Task to carry out
Please reproduce exactly, and only, the line containing "Viewport: 1025px width, 1176px" and every line after it to the end of the records below, leaving out all pictures.

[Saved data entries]
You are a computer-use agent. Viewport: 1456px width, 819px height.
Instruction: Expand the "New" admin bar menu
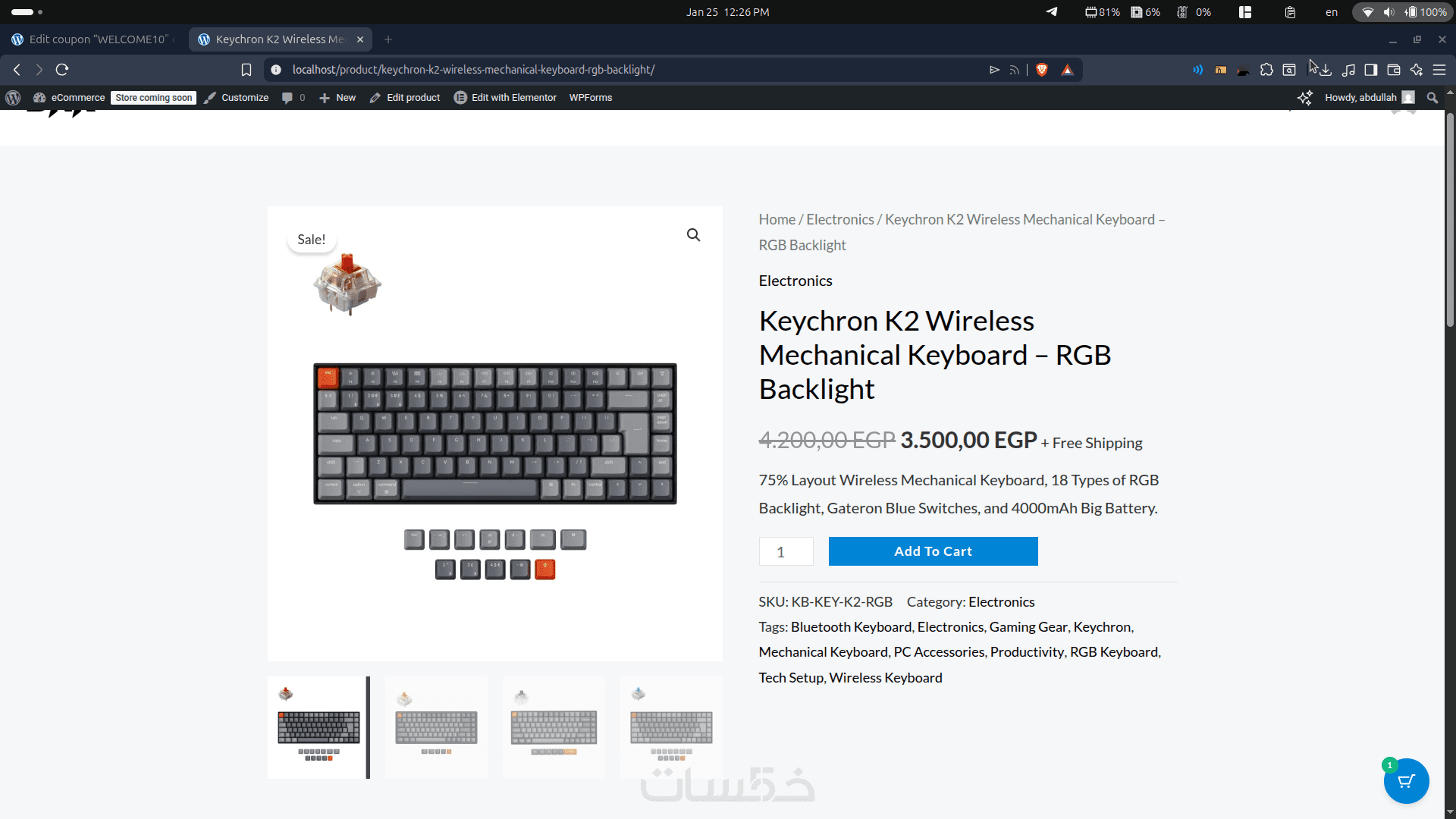[x=338, y=98]
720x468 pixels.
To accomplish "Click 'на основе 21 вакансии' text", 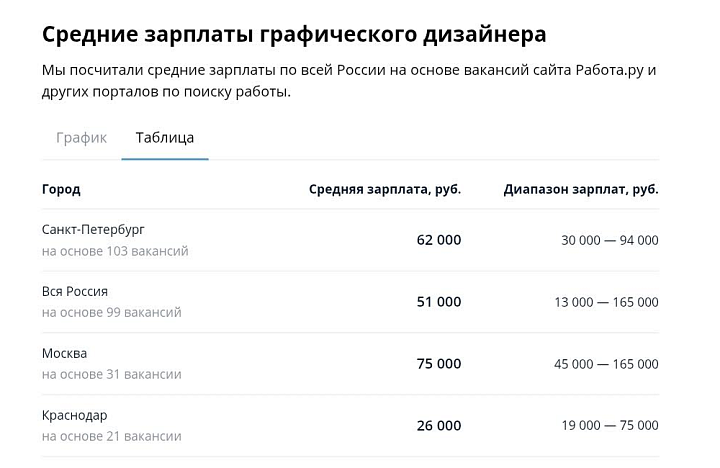I will click(x=112, y=437).
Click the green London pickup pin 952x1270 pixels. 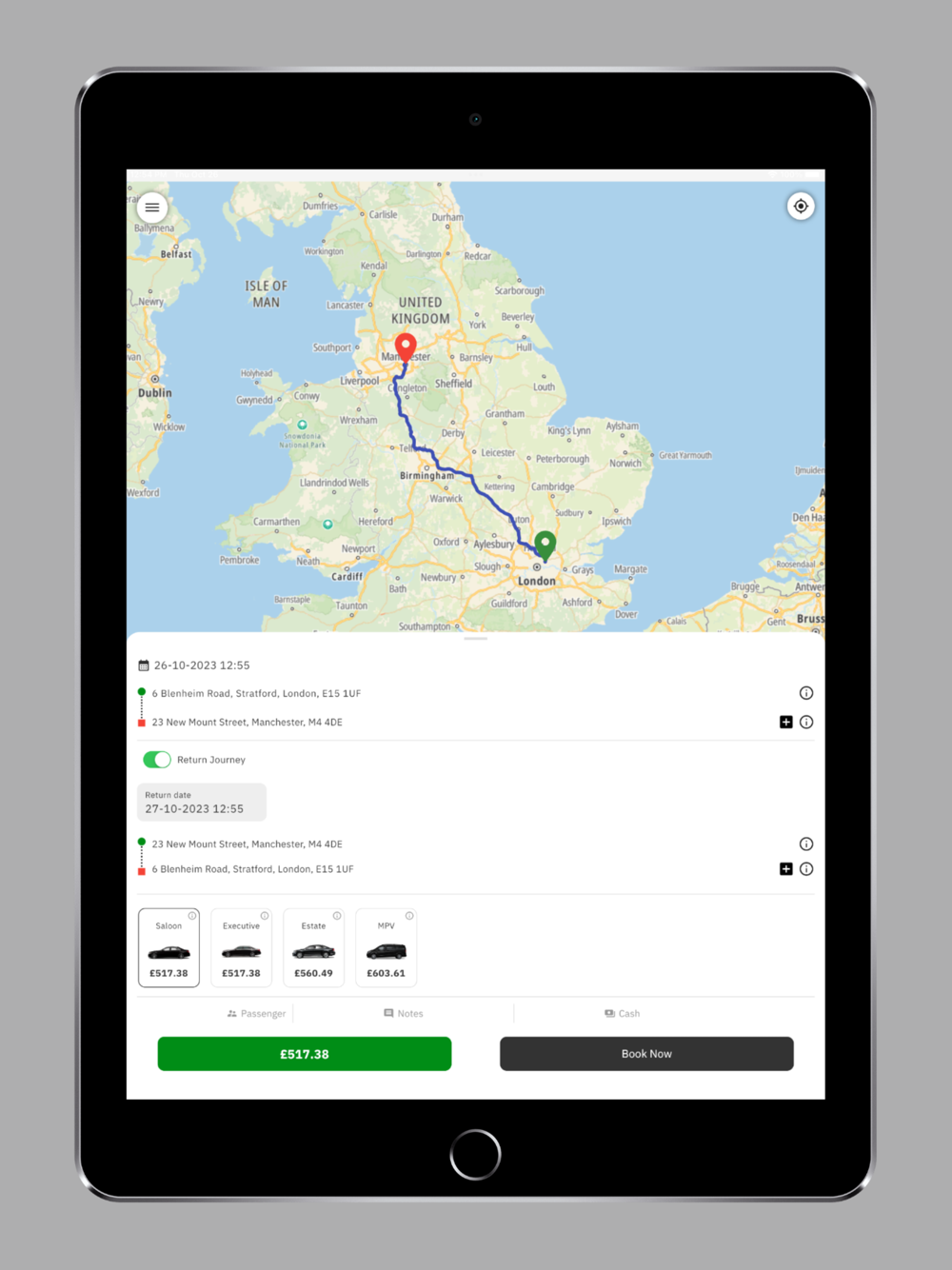pos(545,546)
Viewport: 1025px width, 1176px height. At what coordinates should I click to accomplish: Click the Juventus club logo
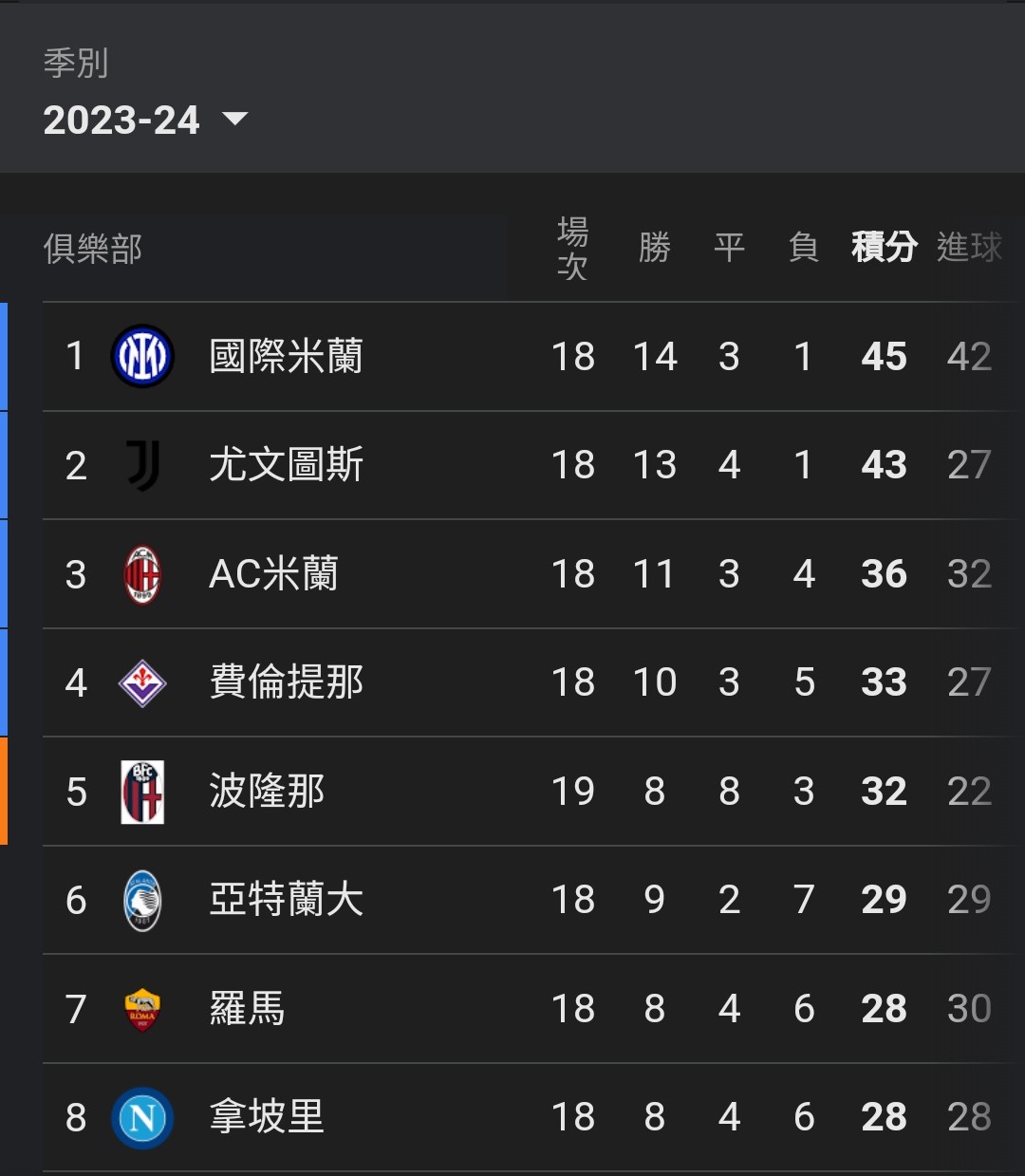(x=142, y=465)
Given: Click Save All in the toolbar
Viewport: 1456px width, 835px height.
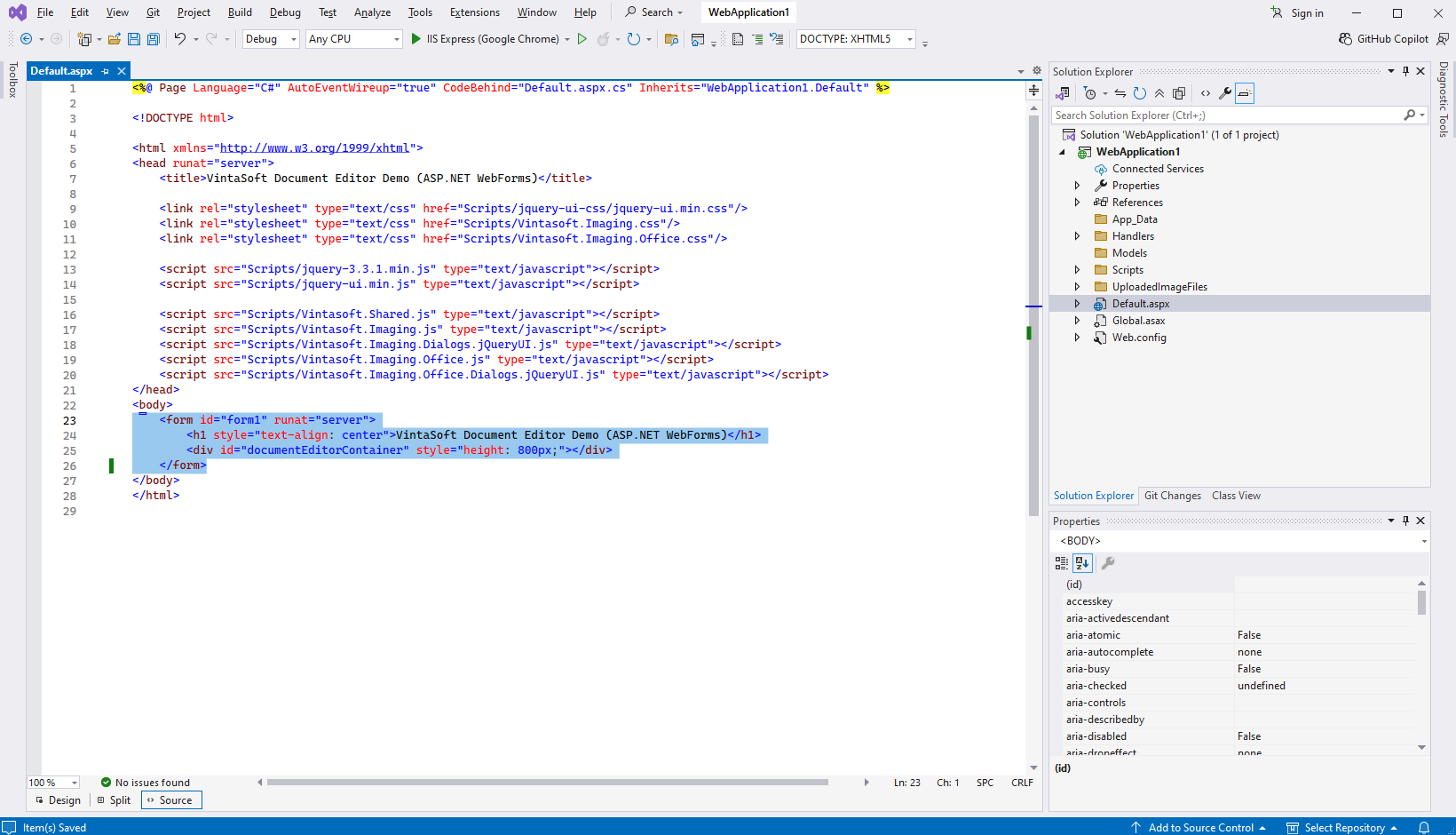Looking at the screenshot, I should click(153, 39).
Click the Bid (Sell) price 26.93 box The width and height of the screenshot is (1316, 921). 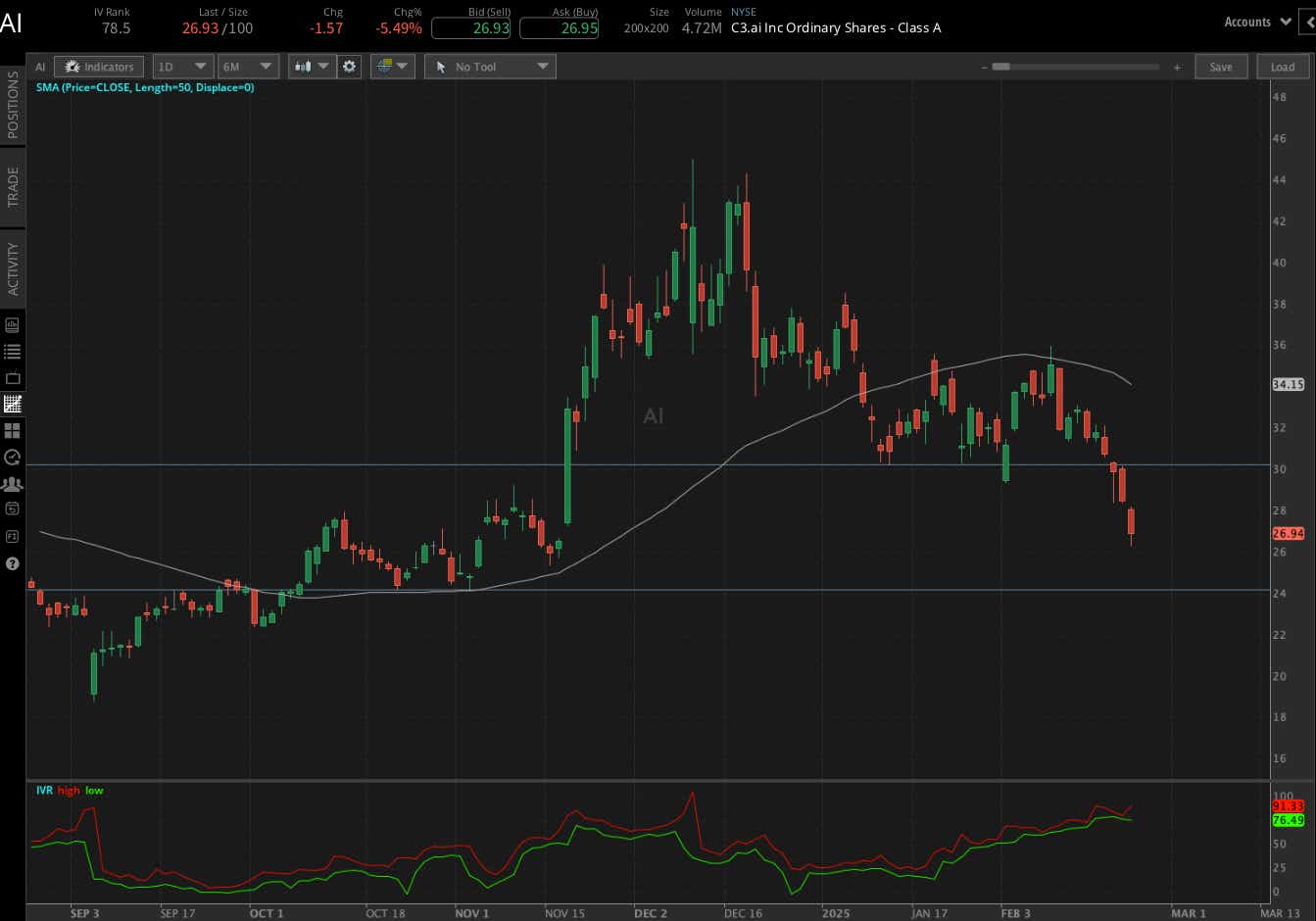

Task response
Viewport: 1025px width, 1176px height. At what coordinates should I click to accomplish: Click the Juventus club logo
(x=142, y=465)
Given: Click Save All in the toolbar
Viewport: 1456px width, 835px height.
Looking at the screenshot, I should click(153, 39).
Click the Bid (Sell) price 26.93 box The width and height of the screenshot is (1316, 921). 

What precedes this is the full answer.